=== GIVEN EXERCISE ===
Copy the records below word for word, from the line containing "The height and width of the screenshot is (439, 1568)." through the line containing "Action: [x=1002, y=58]", with both of those lines included.

========================

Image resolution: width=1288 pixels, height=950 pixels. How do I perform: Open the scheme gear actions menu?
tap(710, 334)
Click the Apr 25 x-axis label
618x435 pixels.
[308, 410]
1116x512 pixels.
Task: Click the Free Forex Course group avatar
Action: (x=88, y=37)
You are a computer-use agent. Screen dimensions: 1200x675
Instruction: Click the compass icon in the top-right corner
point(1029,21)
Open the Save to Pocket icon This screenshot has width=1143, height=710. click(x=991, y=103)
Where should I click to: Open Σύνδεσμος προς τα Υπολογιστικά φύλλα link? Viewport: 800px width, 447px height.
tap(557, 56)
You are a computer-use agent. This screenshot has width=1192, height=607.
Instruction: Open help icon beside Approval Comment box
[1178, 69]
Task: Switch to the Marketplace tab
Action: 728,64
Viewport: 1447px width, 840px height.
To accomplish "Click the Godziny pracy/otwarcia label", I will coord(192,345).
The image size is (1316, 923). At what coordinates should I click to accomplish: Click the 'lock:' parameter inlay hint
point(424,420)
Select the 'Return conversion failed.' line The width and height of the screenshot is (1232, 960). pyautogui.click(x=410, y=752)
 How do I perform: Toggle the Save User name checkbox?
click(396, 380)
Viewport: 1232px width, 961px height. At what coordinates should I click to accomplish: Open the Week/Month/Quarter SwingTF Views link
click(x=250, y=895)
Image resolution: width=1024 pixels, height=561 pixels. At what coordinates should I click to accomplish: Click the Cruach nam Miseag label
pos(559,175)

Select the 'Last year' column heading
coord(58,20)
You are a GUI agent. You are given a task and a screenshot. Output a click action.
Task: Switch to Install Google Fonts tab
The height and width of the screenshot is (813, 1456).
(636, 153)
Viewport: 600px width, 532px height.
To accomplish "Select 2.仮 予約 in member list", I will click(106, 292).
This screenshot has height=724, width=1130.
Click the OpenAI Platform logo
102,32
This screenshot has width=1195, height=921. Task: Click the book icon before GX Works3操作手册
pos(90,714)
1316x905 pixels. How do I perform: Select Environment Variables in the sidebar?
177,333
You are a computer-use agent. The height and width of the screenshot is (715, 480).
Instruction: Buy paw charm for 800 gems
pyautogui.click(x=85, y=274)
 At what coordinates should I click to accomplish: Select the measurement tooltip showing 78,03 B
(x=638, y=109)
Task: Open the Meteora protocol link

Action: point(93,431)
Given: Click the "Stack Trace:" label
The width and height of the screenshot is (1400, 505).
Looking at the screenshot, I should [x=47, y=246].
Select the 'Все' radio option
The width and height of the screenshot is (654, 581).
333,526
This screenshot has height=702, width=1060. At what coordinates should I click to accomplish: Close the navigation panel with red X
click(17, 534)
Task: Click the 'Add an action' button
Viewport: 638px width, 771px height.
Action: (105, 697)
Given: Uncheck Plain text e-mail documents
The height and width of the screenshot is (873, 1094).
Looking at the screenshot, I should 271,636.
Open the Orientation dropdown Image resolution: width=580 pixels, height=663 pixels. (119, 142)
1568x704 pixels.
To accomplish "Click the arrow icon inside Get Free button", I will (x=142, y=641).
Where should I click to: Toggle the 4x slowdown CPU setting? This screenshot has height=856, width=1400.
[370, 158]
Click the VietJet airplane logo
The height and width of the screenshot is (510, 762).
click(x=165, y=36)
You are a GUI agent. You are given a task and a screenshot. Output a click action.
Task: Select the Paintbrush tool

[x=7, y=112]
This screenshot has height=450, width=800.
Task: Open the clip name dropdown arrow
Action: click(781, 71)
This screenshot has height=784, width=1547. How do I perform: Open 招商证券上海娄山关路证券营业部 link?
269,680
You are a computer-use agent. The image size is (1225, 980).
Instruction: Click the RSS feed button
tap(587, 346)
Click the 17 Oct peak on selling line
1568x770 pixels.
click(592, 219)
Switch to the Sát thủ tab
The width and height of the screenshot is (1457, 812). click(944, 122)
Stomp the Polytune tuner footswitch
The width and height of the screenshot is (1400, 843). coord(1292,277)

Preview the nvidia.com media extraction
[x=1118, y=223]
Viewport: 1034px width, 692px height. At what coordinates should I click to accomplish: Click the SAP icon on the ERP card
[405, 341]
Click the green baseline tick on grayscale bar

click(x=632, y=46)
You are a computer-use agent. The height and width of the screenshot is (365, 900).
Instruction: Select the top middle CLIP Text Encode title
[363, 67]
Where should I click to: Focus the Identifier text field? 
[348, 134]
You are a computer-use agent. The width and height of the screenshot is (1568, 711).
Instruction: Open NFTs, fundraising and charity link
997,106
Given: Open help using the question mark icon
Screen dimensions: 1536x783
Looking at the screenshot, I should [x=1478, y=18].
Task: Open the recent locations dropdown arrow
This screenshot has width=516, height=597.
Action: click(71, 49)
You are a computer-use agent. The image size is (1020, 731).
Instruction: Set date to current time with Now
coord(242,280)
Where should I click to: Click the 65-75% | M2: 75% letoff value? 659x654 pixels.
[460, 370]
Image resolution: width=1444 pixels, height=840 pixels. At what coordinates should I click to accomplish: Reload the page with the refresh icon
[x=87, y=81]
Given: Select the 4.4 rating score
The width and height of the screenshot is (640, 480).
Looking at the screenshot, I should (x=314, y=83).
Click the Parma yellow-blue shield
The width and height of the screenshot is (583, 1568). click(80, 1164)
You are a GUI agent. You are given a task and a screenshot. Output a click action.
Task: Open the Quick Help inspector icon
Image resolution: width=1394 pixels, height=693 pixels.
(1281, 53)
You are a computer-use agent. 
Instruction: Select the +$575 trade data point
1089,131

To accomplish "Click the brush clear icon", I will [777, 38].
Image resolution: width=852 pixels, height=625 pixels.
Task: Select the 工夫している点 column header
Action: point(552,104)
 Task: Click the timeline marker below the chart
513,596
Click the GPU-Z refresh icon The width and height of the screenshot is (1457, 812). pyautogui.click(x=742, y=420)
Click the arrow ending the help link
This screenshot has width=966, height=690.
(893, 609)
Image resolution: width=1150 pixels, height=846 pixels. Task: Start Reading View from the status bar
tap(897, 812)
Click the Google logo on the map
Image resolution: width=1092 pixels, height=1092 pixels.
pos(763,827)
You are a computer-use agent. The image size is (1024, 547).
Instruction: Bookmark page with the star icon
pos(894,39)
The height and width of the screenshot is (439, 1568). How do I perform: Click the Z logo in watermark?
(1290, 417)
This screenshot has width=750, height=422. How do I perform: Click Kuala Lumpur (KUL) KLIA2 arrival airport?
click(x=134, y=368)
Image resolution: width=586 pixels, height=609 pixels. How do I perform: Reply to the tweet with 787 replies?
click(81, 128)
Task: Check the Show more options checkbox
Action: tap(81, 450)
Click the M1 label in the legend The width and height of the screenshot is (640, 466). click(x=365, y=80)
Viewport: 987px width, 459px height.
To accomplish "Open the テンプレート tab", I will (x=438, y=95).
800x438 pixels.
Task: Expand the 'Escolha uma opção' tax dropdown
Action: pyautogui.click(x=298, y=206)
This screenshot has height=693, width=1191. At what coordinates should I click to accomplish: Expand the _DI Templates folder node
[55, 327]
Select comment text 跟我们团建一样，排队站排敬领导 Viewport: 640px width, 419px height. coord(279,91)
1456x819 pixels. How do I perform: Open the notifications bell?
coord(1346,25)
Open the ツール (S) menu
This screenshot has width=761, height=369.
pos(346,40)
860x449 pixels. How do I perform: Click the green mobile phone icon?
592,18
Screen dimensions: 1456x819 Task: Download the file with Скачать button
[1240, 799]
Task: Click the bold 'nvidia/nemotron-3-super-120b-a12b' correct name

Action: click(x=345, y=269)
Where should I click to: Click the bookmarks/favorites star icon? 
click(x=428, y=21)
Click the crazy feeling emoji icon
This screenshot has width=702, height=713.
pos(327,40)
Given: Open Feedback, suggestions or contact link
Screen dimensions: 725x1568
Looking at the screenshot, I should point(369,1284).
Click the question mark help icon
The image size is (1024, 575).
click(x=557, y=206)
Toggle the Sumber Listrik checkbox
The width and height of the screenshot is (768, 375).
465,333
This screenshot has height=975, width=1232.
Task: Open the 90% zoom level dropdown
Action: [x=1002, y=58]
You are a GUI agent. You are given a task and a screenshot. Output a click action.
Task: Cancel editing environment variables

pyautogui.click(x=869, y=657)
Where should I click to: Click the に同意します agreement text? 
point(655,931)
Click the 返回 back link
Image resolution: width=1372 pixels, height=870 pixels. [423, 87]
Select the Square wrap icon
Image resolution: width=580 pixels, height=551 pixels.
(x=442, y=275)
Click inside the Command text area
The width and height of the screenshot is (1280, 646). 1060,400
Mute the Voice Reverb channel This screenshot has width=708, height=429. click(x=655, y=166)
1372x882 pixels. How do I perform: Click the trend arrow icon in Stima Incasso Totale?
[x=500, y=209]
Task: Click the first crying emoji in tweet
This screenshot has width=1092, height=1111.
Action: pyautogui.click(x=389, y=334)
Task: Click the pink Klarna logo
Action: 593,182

========================

=== COMPLETED EXERCISE ===
The height and width of the screenshot is (439, 1568). How do I perform: Click the Z logo in watermark?
(1290, 417)
This screenshot has width=750, height=422. How do I perform: Click Kuala Lumpur (KUL) KLIA2 arrival airport?
click(x=134, y=368)
Image resolution: width=586 pixels, height=609 pixels. How do I perform: Reply to the tweet with 787 replies?
click(81, 128)
Task: Check the Show more options checkbox
Action: tap(81, 450)
Click the M1 label in the legend The width and height of the screenshot is (640, 466). click(x=365, y=80)
Viewport: 987px width, 459px height.
To accomplish "Open the テンプレート tab", I will (x=438, y=95).
800x438 pixels.
Task: Expand the 'Escolha uma opção' tax dropdown
Action: pyautogui.click(x=298, y=206)
This screenshot has height=693, width=1191. At what coordinates should I click to accomplish: Expand the _DI Templates folder node
[55, 327]
Select comment text 跟我们团建一样，排队站排敬领导 Viewport: 640px width, 419px height. coord(279,91)
1456x819 pixels. How do I perform: Open the notifications bell?
coord(1346,25)
Open the ツール (S) menu
This screenshot has width=761, height=369.
pos(346,40)
860x449 pixels. How do I perform: Click the green mobile phone icon?
592,18
Screen dimensions: 1456x819 Task: Download the file with Скачать button
[1240, 799]
Task: Click the bold 'nvidia/nemotron-3-super-120b-a12b' correct name

Action: click(x=345, y=269)
Where should I click to: Click the bookmarks/favorites star icon? 
click(x=428, y=21)
Click the crazy feeling emoji icon
This screenshot has width=702, height=713.
pos(327,40)
Given: Open Feedback, suggestions or contact link
Screen dimensions: 725x1568
Looking at the screenshot, I should point(369,1284).
Click the question mark help icon
The image size is (1024, 575).
click(x=557, y=206)
Toggle the Sumber Listrik checkbox
The width and height of the screenshot is (768, 375).
465,333
This screenshot has height=975, width=1232.
Task: Open the 90% zoom level dropdown
Action: [x=1002, y=58]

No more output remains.